Achieving interpretability remains an elusive challenge for nonlinear system models due to the inherent tradeoff between accuracy and transparency. Classical analytical methods often provide clearer physical insight, whereas data-driven models such as artificial neural networks (ANNs) offer strong predictive performance but limited interpretability and less explicit uncertainty representation. This article proposes an interpretable fuzzy hyperbolic network (IFHN) that addresses these concerns. By introducing asymmetric right and left membership functions (RMF and LMF) together with subrules defined directly in the original input space, the proposed framework eliminates the need for input-space generalization. The resulting fuzzy inference system yields a separately connected neural architecture that preserves a direct correspondence among input variables, subnetworks, and extracted fuzzy rules. Consequently, IFHN combines the learning capability of neural networks with the transparency of fuzzy reasoning. From a theoretical perspective, IFHN inherits the approximation capability of single-hidden-layer hyperbolic tangent networks in the single-input case and yields an additive approximation model in the multi-input case. In addition, a structural interpretability index is proposed to support quantitative comparison of model transparency, and a backpropagation algorithm is employed to learn both antecedent and consequent parameters.
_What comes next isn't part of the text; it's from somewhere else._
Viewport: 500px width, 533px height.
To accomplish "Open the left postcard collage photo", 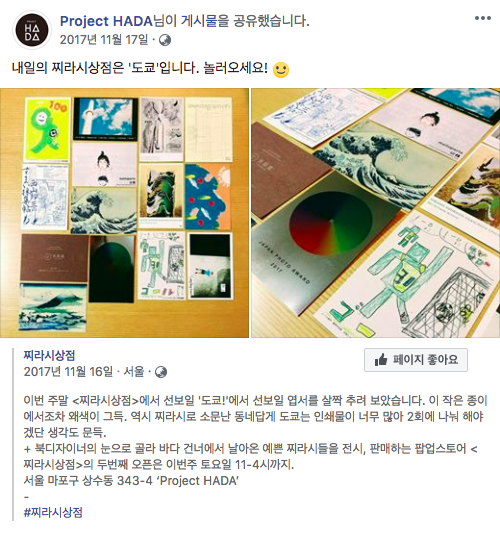I will pos(124,213).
The proposed model is evaluated on several function-approximation benchmark problems, including the sine function, increasing sine function, quadratic Hermite function, nonlinear functions, generalized sine-sum, and a real-world Servo regression dataset. The results demonstrate that IFHN provides improved interpretability while maintaining competitive approximation accuracy compared with the traditional generalized fuzzy hyperbolic model (GFHM) and a fully connected ANN, thereby establishing it as a promising framework for interpretable nonlinear system modeling.